§ Task to complete:
Resume the article below on the US-Uzbekistan military pact, picking up after its final sentence.

English

US-Uzbekistan pact sheds light on Washington’s war aims in Central Asia

The United States and Uzbekistan issued a joint statement October 12 confirming an agreement in which US forces will be based in Uzbekistan during the current conflict with Afghanistan, and for an indefinite period thereafter. In return, the Bush administration is committed to support the security and territorial integrity of the former Soviet republic.

The agreement was signed October 7, the day US bombing of Afghanistan began. It followed the visit by Secretary of Defense Donald Rumsfeld to the Uzbek capital of Tashkent, part of his four-nation tour to shore up support for the US military intervention in Central Asia. Standing beside President Islam Karimov, Rumsfeld declared, “The interest of the United States is in a long-standing relationship with this country.”

More than 1,000 US troops are already in Uzbekistan, elements of the 10th Mountain Division, a specialized anti-guerrilla combat unit which is expected to spearhead a ground assault on alleged strongholds of Osama bin Laden and his Al Qaeda organization in Afghanistan. Another 1,000 US troops are expected.

US warplanes have also been deployed to Uzbek airfields and have free access to Uzbek airspace, although none have as yet taken part in the bombing campaign—at least officially. An unknown number of US Special Forces are also reported in the country, in tightly guarded camps surrounded by a triple cordon of troops.

Rustam Jumayev, spokesman for Uzbek President Karimov, said that Uzbekistan was not a member of an “anti-terrorist alliance” established by the United States, and claimed the country’s facilities would be used “in the first instance” for humanitarian purposes (i.e., rescuing hostages or pilots whose planes were shot down over Afghanistan). Uzbekistan’s humanitarian pretences are belied by the fact that it has closed its borders to Afghan refugees fleeing the Taliban government and the US bombing.

The joint statement of the two governments announced the establishment of “a qualitatively new relationship based on a long-term commitment to advance security and regional stability.” While not providing a formal US guarantee of Uzbekistan’s borders, the pact stipulates “the need to consult on an urgent basis about appropriate steps to address the situation in the event of a direct threat to the security or territorial integrity of the Republic of Uzbekistan.”

§ Supplied information:

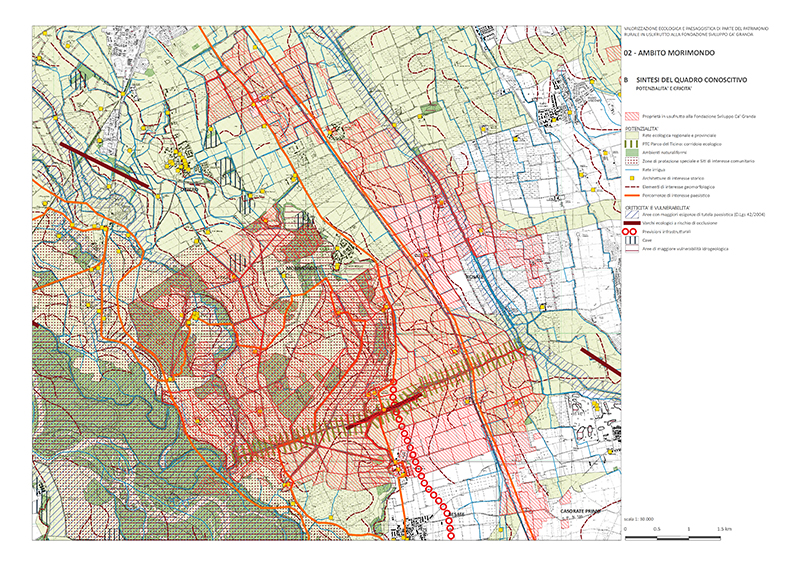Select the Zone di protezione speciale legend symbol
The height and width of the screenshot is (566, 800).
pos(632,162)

§ Answer to the problem:
This alliance is extraordinary in a number of ways. It is the first time that the United States has cemented military ties with any of the constituent republics of the former Soviet Union, let alone committed itself to the defense of borders first laid down in 1922, in the aftermath of the Russian Revolution.

As a practical matter, US support for the territorial integrity of Uzbekistan is a major development in the geopolitical strategy of American imperialism. Uzbekistan is geographically isolated , without a coastline even on an inland sea. It is situated literally on the other side of the world from the United States.

One peculiarity unique to Uzbekistan is the fact that it is not only landlocked, but surrounded by countries— Kazakhstan, Kyrgyzstan, Tajikistan, Afghanistan and Turkmenistan—that are either landlocked or lie along the Caspian, an inland sea. The 10th Mountain Division troops had to fly across Turkey, Georgia, Azerbaijan and Kazakhstan to reach their destination.

Given these realities, the US-Uzbekistan pact cannot be an isolated arrangement, but must be part of a more sweeping reorientation of many of the Central Asian countries, details of which have not yet been made public.

It is well known that the US has been engaged in a diplomatic offensive in Central Asia throughout the decade since the dissolution of the USSR, driven especially by the prospect of controlling the huge oil resources in the Caspian basin.

Uzbekistan may be difficult for American troops to reach, but once they have been deployed they are in position to dominate some of the most strategic and resource-rich territories on the globe. Just to the north of Uzbekistan are the huge Tenghiz oil fields in Kazakhstan. Just to the south, in Turkmenistan, lie enormous gas resources. Directly west, across the Caspian Sea, is Baku, the capital of Azerbaijan and the center of the Caspian offshore oil industry. The immediate target of the US troops may be Afghanistan, but in any long-term operation it is the energy resources of the region that will be of greatest concern.

The US is particularly concerned with dictating the route of pipelines that will bring these resources to the world market. In April, President Bush and Secretary of State Powell met with the presidents of Armenia and Azerbaijan to discuss their decade-long border dispute, part of an effort to clear the way for an oil pipeline from Baku through Azerbaijan, Georgia and Turkey to the Mediterranean Sea. A month later a consortium of oil companies gave preliminary approval to the $3 billion project. (The lead company in the consortium is British Petroleum, a fact that sheds light on Prime Minister Tony Blair’s ardent support for the US military intervention in Central Asia.)

Russian influence is waning throughout Central Asia, with Russian troops withdrawn from all of the republics except Tajikistan, where they patrol the border with Afghanistan. Earlier this year the presidents of Uzbekistan, Kyrgyzstan and Turkmenistan canceled a planned summit with Russian President Vladimir Putin.

According to recent reports in the American and Indian press, cooperation between American and Uzbeki military officials and intelligence agencies began in earnest in 1998, triggered by two events: a Taliban offensive in February 1998, routing the Uzbek-backed General Dostum, which brought Taliban troops to the 85-mile-long border between Afghanistan and Uzbekistan; and the bombings of the US embassies in Kenya and Tanzania in August of that year.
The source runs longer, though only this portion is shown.